Dale and Reed at Digital Bond have taken some of their basecamp research and weaponized several Metasploit exploints for point-click-shoot PLC mayhem. This includes the "modiconstux" module, which implements a Stuxnet-type attack on a Schneider Modicon Quantum PLC.

The other basecamp exploit modules released yesterday are:

1. Modiconstop – Stops a Schneider Modicon Quantum PLC from operating. It is another command that lacks authentication or other security, and its only one packet to send to stop the CPU.

2. Ged20tftpbo – A buffer overflow of the tftp service on the GE D20 PLC. Note that other GE D20 Metasploit modules had been released earlier in Project Basecamp including modules that allow remote control and recover all user credentials.

More information can be found at the Dark Reading site.

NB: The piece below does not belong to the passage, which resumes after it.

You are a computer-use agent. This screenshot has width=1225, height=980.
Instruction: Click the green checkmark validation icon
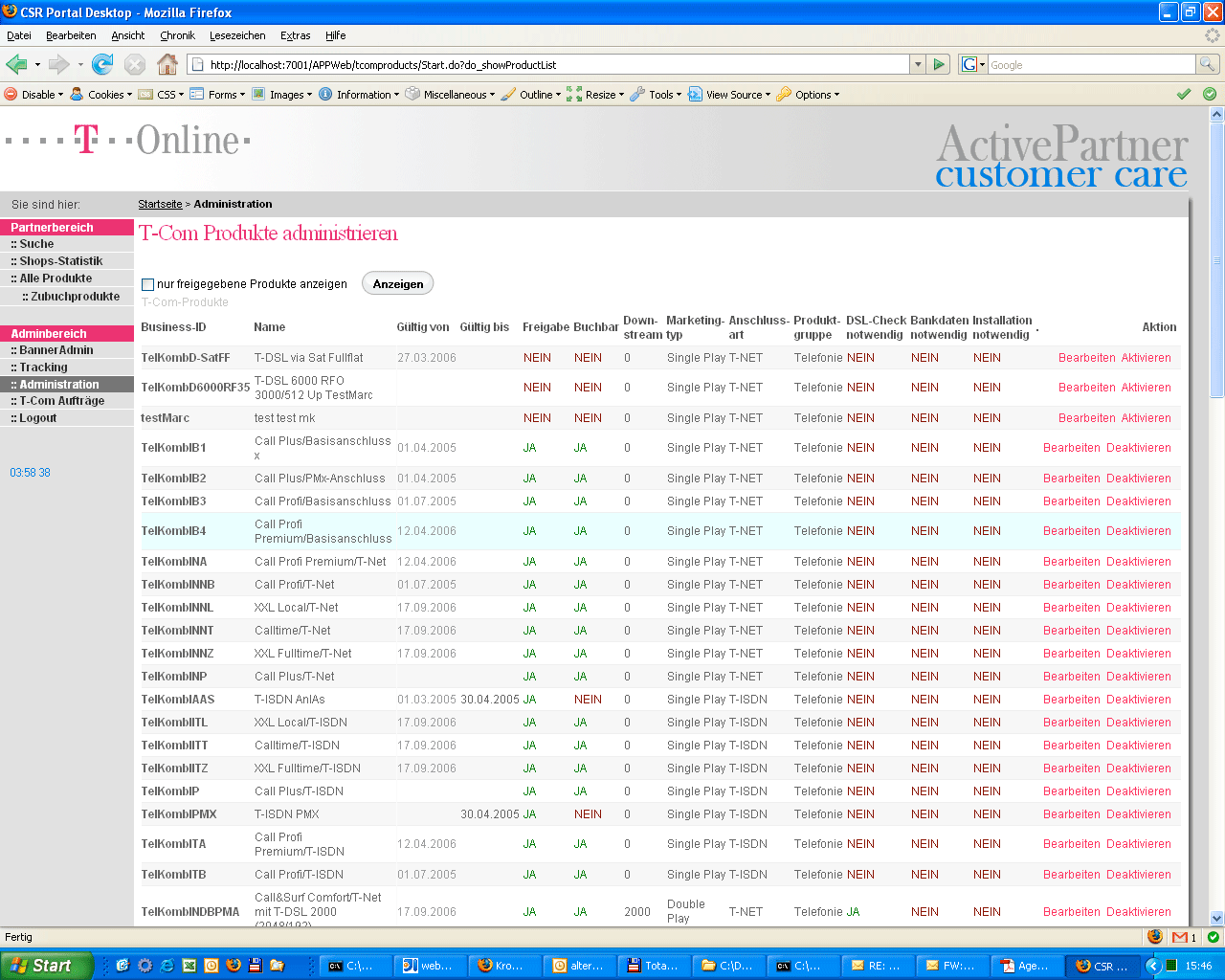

While it is nice to have the ability to demonstrate how easy it is to subvert PLCs, RTUs, and embedded control system devices, I struggle with how asset owners will be able to react to this to quickly close the risk associated with releasing this capability into the public domain. It is one thing to show this in a training class or security conference for effect or to raise awareness, but it is another thing to release the capability to anyone with an Internet connection and latest BackTrack release.

One thing that we all agree with is that keeping one's head in the sand is no longer an option for those tasked with securing SCADA and Industrial Control Systems. The spotlight has shifted from IT Enterprise systems to SCADA systems, and new SCADA vulnerabilities are cropping up like weeds in a summer garden. It is going to get worse before it gets better.